STATED GOAL :: Rewrite the listing below as a JSON list of strings, one string per line, covering every line, skipping blank lines, and leaving out the pictures.

INFORMATION PROVIDED ::
..............................

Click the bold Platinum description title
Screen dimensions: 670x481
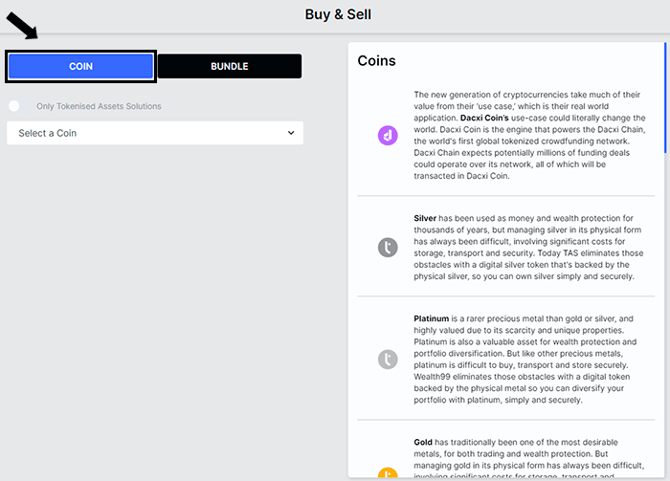pyautogui.click(x=431, y=319)
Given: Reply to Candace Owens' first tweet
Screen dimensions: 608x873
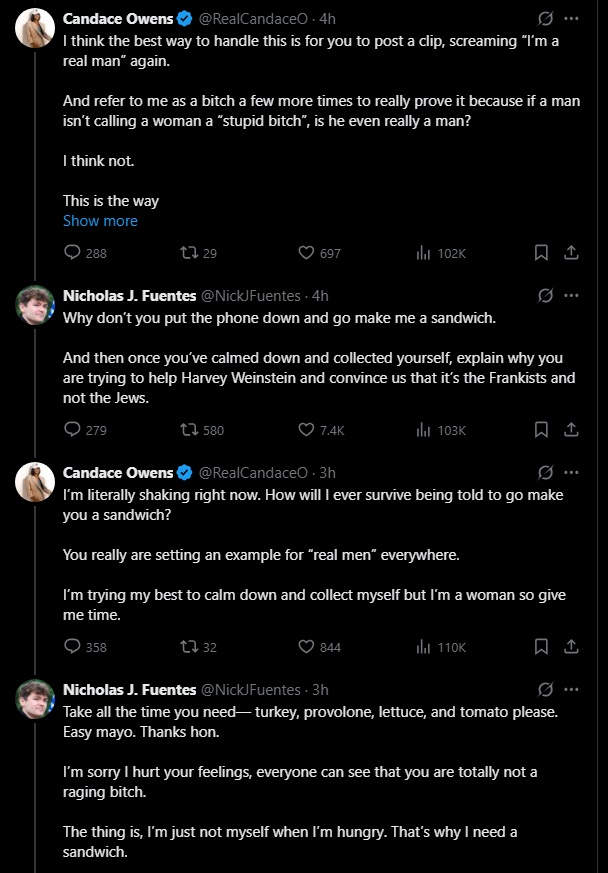Looking at the screenshot, I should pyautogui.click(x=72, y=253).
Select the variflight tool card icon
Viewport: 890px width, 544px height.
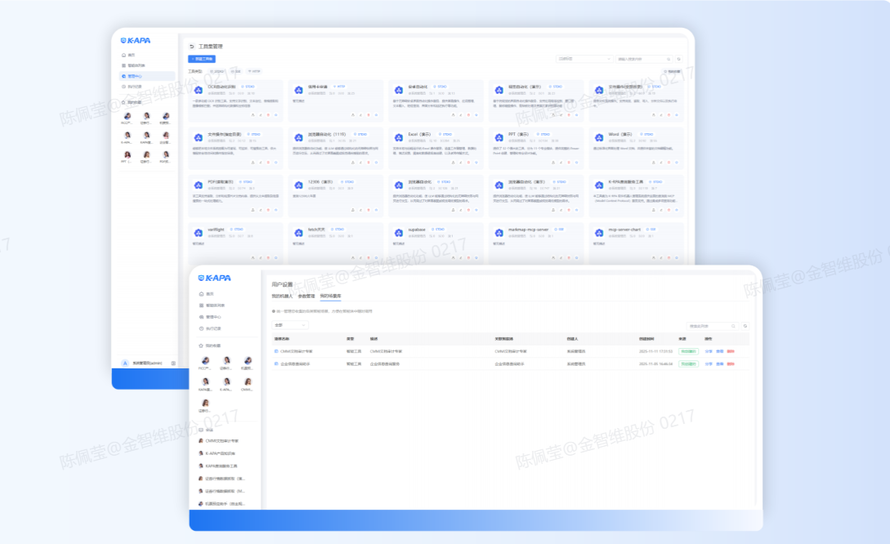coord(198,232)
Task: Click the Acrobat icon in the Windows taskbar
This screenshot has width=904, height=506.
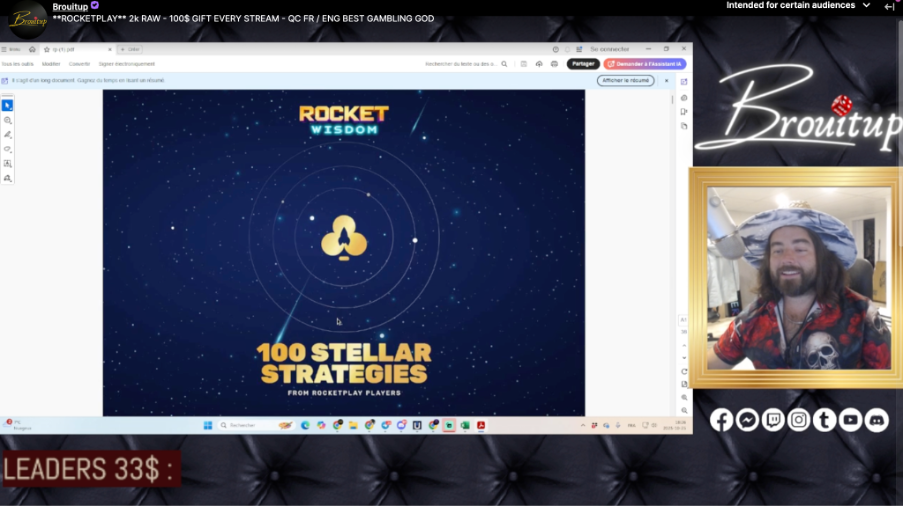Action: click(481, 425)
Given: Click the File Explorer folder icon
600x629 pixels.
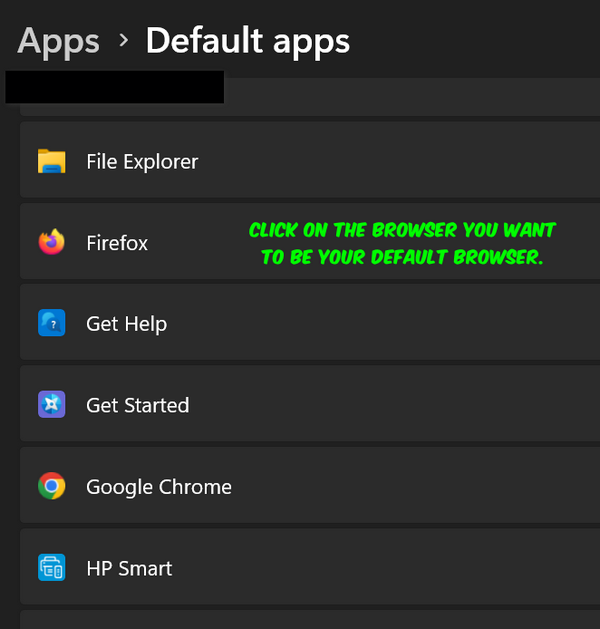Looking at the screenshot, I should coord(52,161).
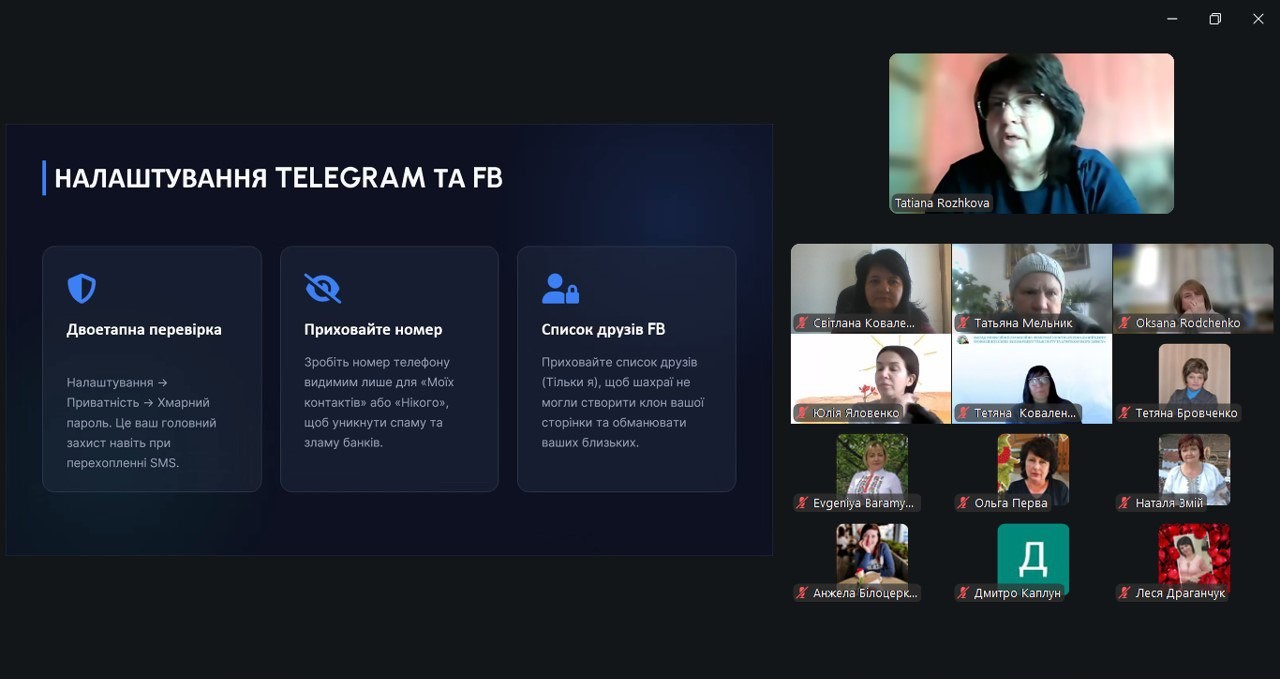1280x679 pixels.
Task: Click the Tatiana Rozhkova name label
Action: (x=941, y=203)
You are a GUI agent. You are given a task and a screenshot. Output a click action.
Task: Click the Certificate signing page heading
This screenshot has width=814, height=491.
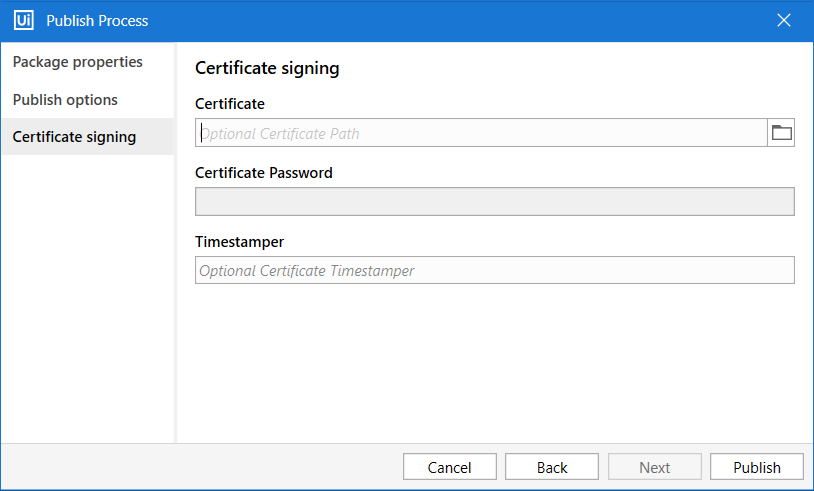[267, 68]
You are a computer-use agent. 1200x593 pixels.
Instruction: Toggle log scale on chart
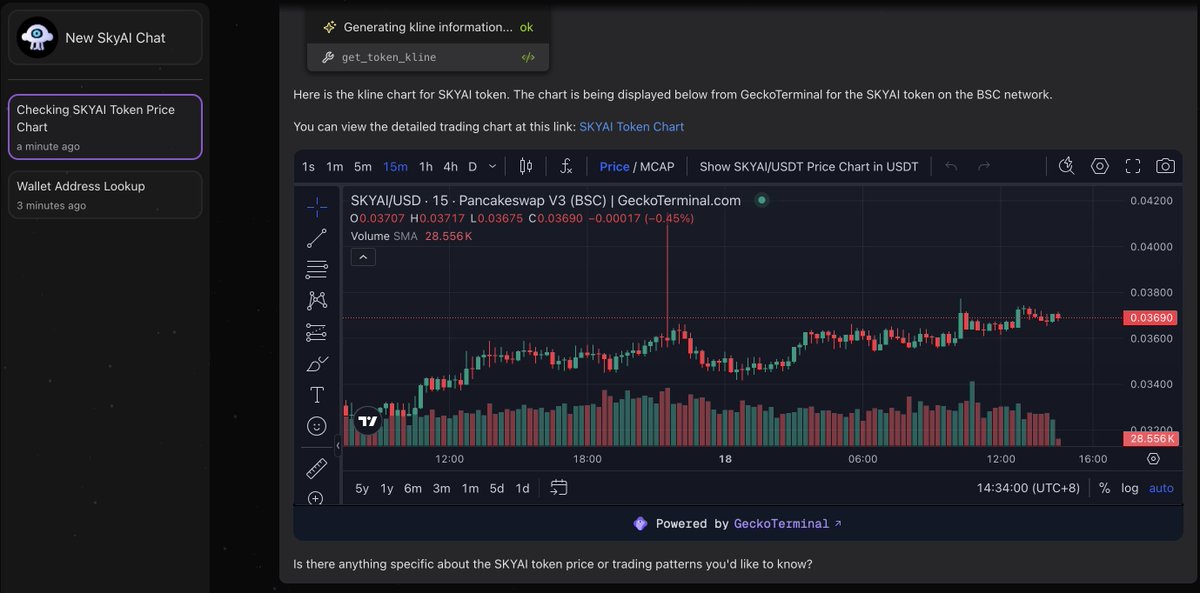[x=1130, y=488]
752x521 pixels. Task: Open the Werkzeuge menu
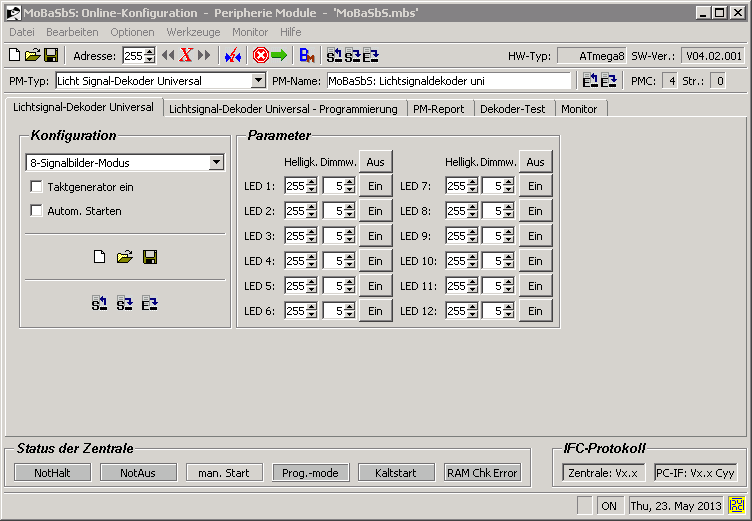(x=193, y=32)
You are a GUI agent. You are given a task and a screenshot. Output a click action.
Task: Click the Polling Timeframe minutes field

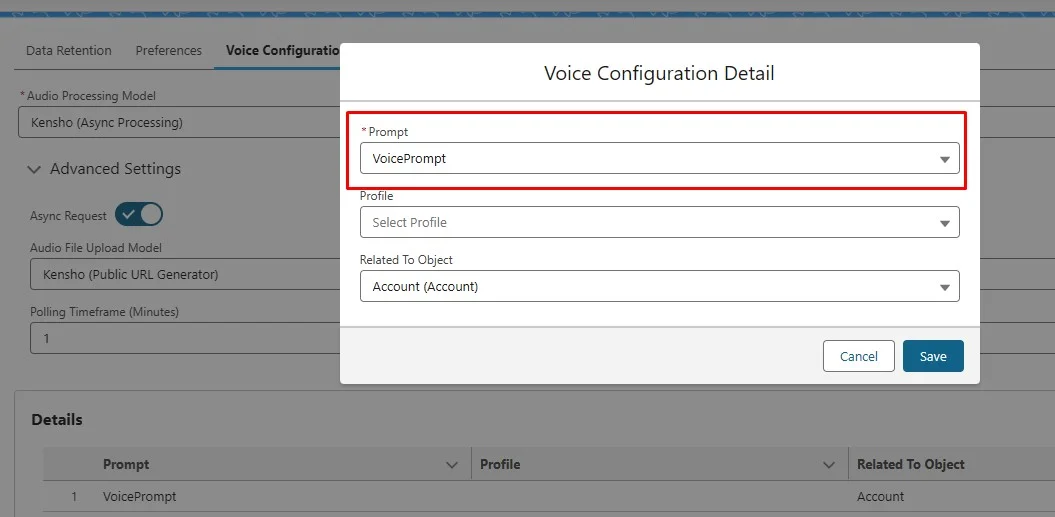pyautogui.click(x=185, y=338)
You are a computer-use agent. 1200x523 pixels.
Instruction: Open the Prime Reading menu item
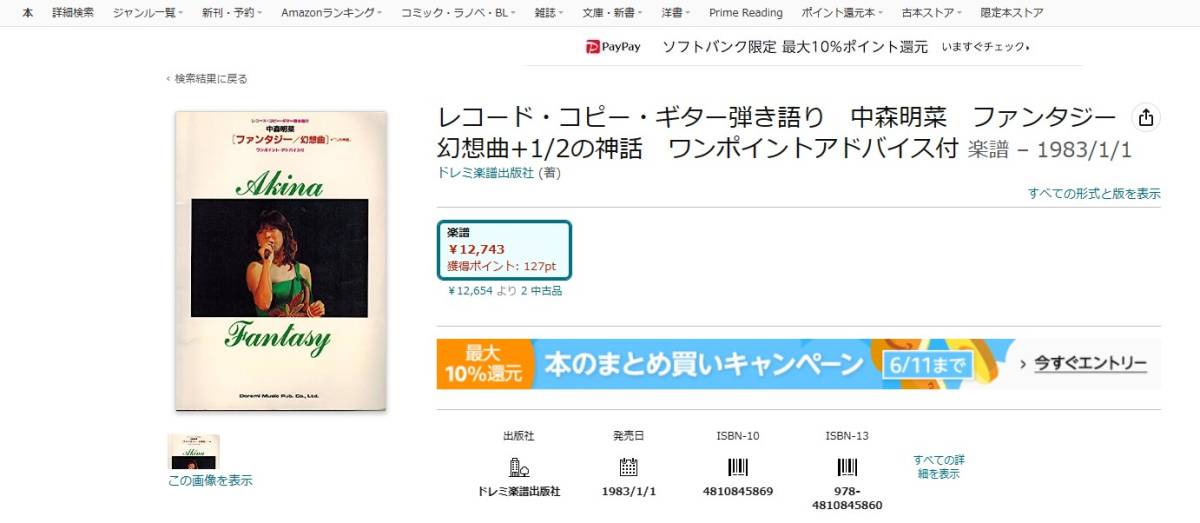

..............................

WRITTEN ANSWER ::
[
  "Click the bold Platinum description title",
  "Screen dimensions: 670x481",
  "pyautogui.click(x=431, y=319)",
  "Given: Reply to Candace Owens' first tweet",
  "Screen dimensions: 608x873",
  "Looking at the screenshot, I should pyautogui.click(x=72, y=253).",
  "Select the variflight tool card icon",
  "Viewport: 890px width, 544px height.",
  "coord(198,232)",
  "Task: Click the Acrobat icon in the Windows taskbar",
  "This screenshot has width=904, height=506.",
  "Action: click(481, 425)",
  "Given: Click the File Explorer folder icon",
  "600x629 pixels.",
  "Looking at the screenshot, I should coord(52,161).",
  "1280x679 pixels.",
  "Task: Click the Tatiana Rozhkova name label",
  "Action: (x=941, y=203)",
  "You are a GUI agent. You are given a task and a screenshot. Output a click action.",
  "Task: Click the Certificate signing page heading",
  "This screenshot has width=814, height=491.",
  "[267, 68]",
  "You are a computer-use agent. 1200x593 pixels.",
  "Instruction: Toggle log scale on chart",
  "[x=1130, y=488]",
  "752x521 pixels. Task: Open the Werkzeuge menu",
  "(x=193, y=32)",
  "You are a GUI agent. You are given a task and a screenshot. Output a click action.",
  "Task: Click the Polling Timeframe minutes field",
  "pyautogui.click(x=185, y=338)",
  "You are a computer-use agent. 1200x523 pixels.",
  "Instruction: Open the Prime Reading menu item"
]